If it weren't for my full beloved beard...I'd dust off my prettiest black dress and audition, but some one left the cake out in the rain and I think that I can't take..cause it took so long to bake it...and I'll never
have that recipe again.....ooooh...noooo!

"Fledgling Socialites" you say? Isn't that what they put in the black bean sauce at the Soho on K Street? Don't TELLS me them's just standard "flavor crystals"...

Real Housewives of McLean, Potomac, or Bethesda is my guess.

Kudos to the producers over at Bravo for giving us a chance to experience their extreme wealth and the feelings of entitlement that come with it. Humanity is forever in your debt.

Just be glad this isn't some reality series from The Estrogen Network® about post-menopausal conceptual artists, their struggles with hormone replacement therapy, and their attempts to incorporate their hysterectomies into their performance art.

You know who would work for this show? That one congressman's wife who attacked a worker at a plant store near Tenleytown - some issue about mulch or something? Forget the name, but she seemed like their target participant. Hopefully she hasn't hanged herself in the past year.

I think it's time I kill my TV.

Real Housewives of Fairfax/Montgomery/Arlington County would be a better title...seriously? Can Jim Graham sponsor legislation to ban this too???

Bravo, you will have my heart and heartburn when you produce a series called: The Real Jumbo Slice Pizza

It'll be HOT and SPICY!

Don't underestimate DC, folks. We have plenty of Real Houswives material in Palisades, Georgetown, Foxhall etc.

...and there's plenty of stay-at-home moms in Anacostia, Congress Heights and Shipley Terrace.

...and men who lust after them.

Totally cougarlicious.

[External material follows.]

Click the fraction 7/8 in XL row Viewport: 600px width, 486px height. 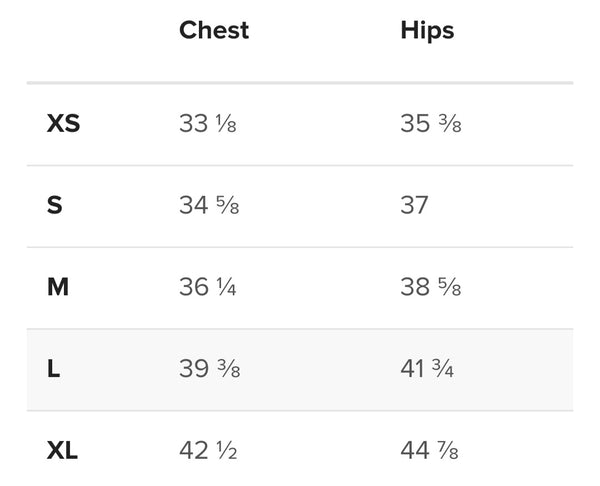coord(448,450)
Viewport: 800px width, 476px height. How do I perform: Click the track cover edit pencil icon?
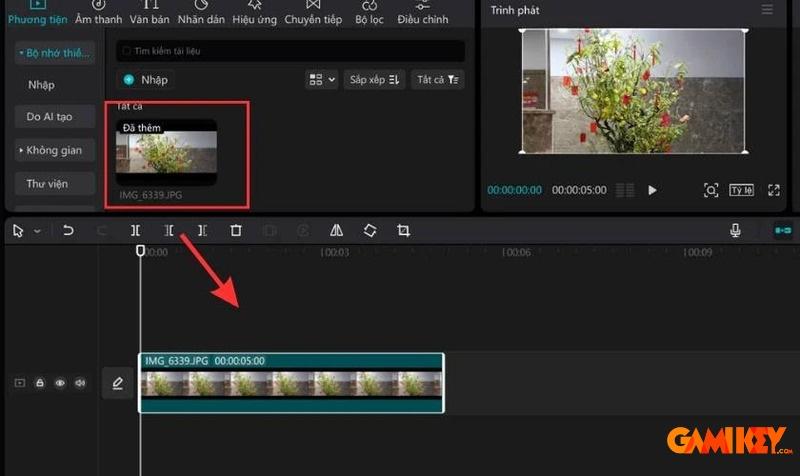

Meeeeeow...

Hopefully the producers want the show to appear like "DC" and they Bethesda and Tysons, and don't ruin my life. Otherwise hope for a quick and merciful cancellation.

I welcome a show that provides biographical (and possibly geographical) information about housewives whose husbands don't understand them and it manifests itself in sexual frustration.

I stand at attention to their needs.

But here's my real question: What happens when the girls from Blonde Charity Mafia (which starts on the CW in a few weeks) run into the Housewives at Cafe Milano? Cougar cat fight?

I'll settle for them burning the place to the ground. That place blows.

who would everybody like to see on this show???